I am trying to look at the correlation between mom's weight at time of birth and her kids' weight later in life. I'm doing this by comparing a given mom's weight at the time of each of her kids' births, and their weight later on in life. I currently have my data constructed so that all siblings (same mom and dad) are paired off (so if there are four siblings in a family, there will be 6 observations of different sibling pairs). Within the data, each observation has the following variables: the ID of two siblings (ID_1 and ID_2), the mom's weight at each birth (mom_wt_1 and mom_wt_2), and the kids' weight later on (kid_wt_1 and kid_wt_2). There are several thousand observations. I am looking for a significant increase in kids' weight compared to their siblings if the mom was heavier when giving birth.

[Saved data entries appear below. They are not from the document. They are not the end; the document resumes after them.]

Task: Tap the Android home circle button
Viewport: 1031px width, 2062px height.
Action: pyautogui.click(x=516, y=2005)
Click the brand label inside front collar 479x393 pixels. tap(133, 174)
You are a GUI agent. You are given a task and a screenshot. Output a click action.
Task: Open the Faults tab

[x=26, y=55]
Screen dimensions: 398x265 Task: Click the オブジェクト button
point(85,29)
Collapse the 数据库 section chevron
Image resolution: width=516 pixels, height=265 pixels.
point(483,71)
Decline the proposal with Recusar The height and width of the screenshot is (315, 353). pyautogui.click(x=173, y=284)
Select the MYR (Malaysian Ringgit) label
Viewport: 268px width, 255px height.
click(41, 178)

What procedure should I use to look for this correlation?

Super User
Posts: 10,880

## Re: Analysis of siblings

Are all of the childrens later weight measures done at the same age? At approximately what ages?

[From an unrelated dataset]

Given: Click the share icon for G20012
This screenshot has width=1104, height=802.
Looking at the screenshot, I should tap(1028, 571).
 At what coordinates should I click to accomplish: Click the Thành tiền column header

You may want to consider using a standardized height/weight measure for the age such as from CDC or WHO growth charts as if one set of children are measured at 11 months and another at 12 months they aren't quite the same thing.

Super User
Posts: 9,780

## Re: Analysis of siblings

It looks like you want covariate analysis . PROC GLM .
New Contributor
Posts: 4

## Re: Analysis of siblings

Thanks!

What would that look like? I've used proc GLM before but can't figure out how to look only between siblings.

*The data is not normally distributed.

Best,

Super User
Posts: 9,780

## Re: Analysis of siblings

```Maybe you need MIXED Model. I will leave it to others like @Steve @lvm .

```
Posts: 2,655

## Re: Analysis of siblings

Before attacking the sibling issue, how have you addressed the effect of maternal weight on subsequent weight of individuals?

That would be an interesting question to come at first.  You are probably going to have to spline the response variable as a function of time, as you undoubtedly have offspring weights at different intervals.  A good example to start with would be Example 45.15 Comparing Multiple B-Splines in the PROC GLIMMIX documentation.  I am starting there as the addition of the sibling effect is going to require random effects in the model.

If you have the age at subsequent weights, consider the following:

``````proc glimmix data=yourdata;
class maternal_id;
effect spl = spline(age);
model offspring_wt = spl*maternal_wt / s noint;
random intercept / subject=maternal_id;
run;``````

If I have completely missed the design here, let me know, and I can try to fix it.

Steve Denham

New Contributor
Posts: 4

## Re: Analysis of siblings

Hi,

Thanks for your help, I really appreciate it! I'm still a bit confused about how I would use this to look between sibling pairs. I see that you're looking at the correlation of offspring weight from maternal weight in the model statement, but how does this then allow for a comparison between different sibling pairs?

Best

Posts: 2,655

## Re: Analysis of siblings

Well, the approach I suggested was to not look at the sibling effect yet, but just see if the model as proposed will give reasonable results.  The more I read this, the less I think of sibling pairs as units, but rather birth order as a categorical factor in the model.  The differences between siblings could then be obtained by looking at the differences in the least squares means.  However, there is a fair chance I have misinterpreted the design.